Les Rivières Pourpres

Les Rivières Pourpres
  And speaking of rivers and waters rising… Most impressive about Kassovitz’s films are the underlying themes of respect for human diversity and of embracing change. (Good stuff for the heart without drowning us in the sap!) His film, Les Rivières Pourpres, tells the story of an intellectual community, disconnected by natural forces – the Alps and human menace. Jean Reno and Vincent Cassel play good cop/good cop trying to find the bad guy who keeps murdering people – in very extreme and violent ways. Your basic action film with high-speed car chases, guns, music to induce emotion so the viewer really doesn’t have to think (or feel), screaming – a lot of screaming. Typical Hollywood only…French.
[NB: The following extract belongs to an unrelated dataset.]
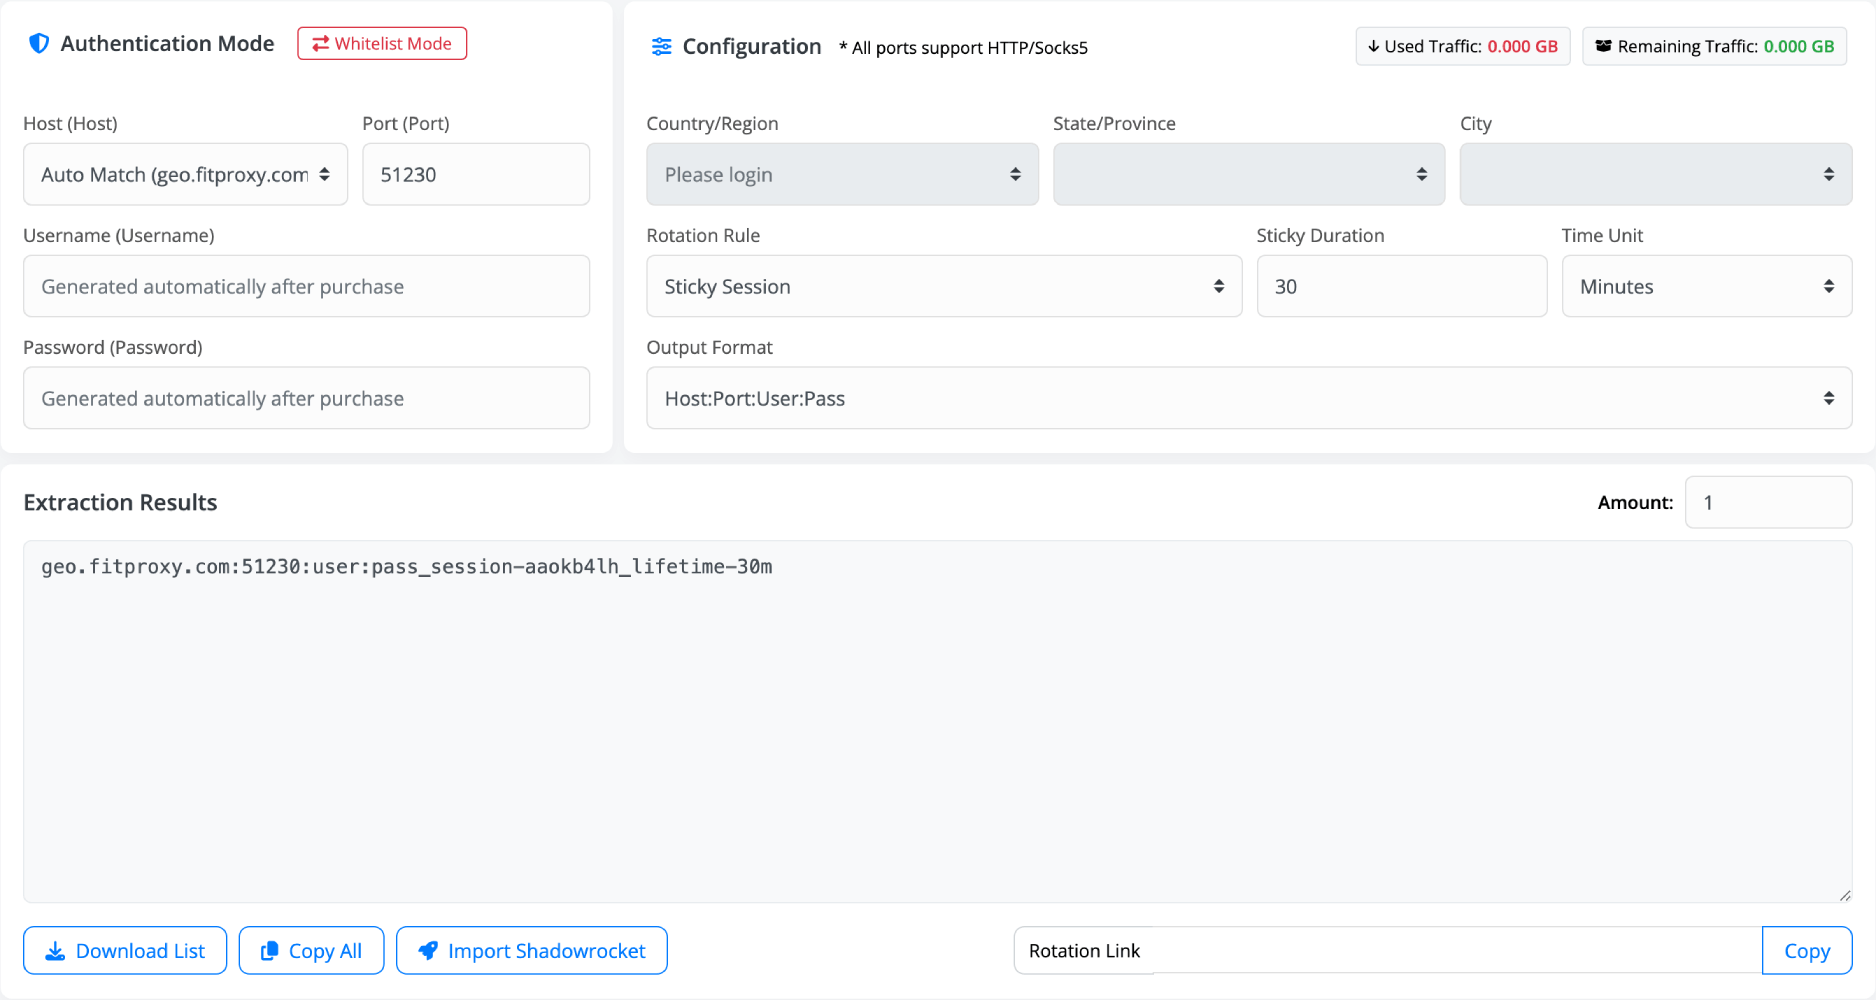Click the download arrow icon in Used Traffic
The height and width of the screenshot is (1000, 1876).
pos(1372,46)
The film ends when old cop (who is scared of dogs) and new cop (who is not) uncover not just a single culprit but an entire system functioning under the power of a few generations of bad blood (literally) – a system based on the anti-semantic drive toward creating the “perfect” human. Freaks! In Les Rivières Pourpres Kassovitz’s social criticism extends to academia as the “educated” elite, having all the answers, force their will on and enforce the law in the isolated community.  Kassovitz weaves together the different kinds of corruption – corrupt systems, corrupt ideas, corrupt minds, corrupt people – and shows a distaste for police and military by presenting them as the laughing stock, chez Keystone Kops! The human hand is the most unique appendage on the body. Spiritually speaking, hands denote deeds well done while the eyes are the windows to the soul. In Les Rivières Pourpres, the murderer cuts off the victims’ hands and extracts their eyes. Here, Kassovitz returns to comment on systems. Not only do systems strip an individual of her identity, they also destroy her path to the soul! From academia to military, these structures cage and lock people in. Hypotheses, theses, rhetoric, dogma, etc., grow heavy, rock solid, violent. The outcome is aggression – towards oneself, towards diversity, towards change, towards others – and intolerance, which is something like crimson, a color so red it appears purple. * Apparently a sequel has been released called Les Rivières pourpres II – Les anges de l’apocalypse (Crimson Rivers 2 – The Angels of the Apocalypse). I haven’t seen it.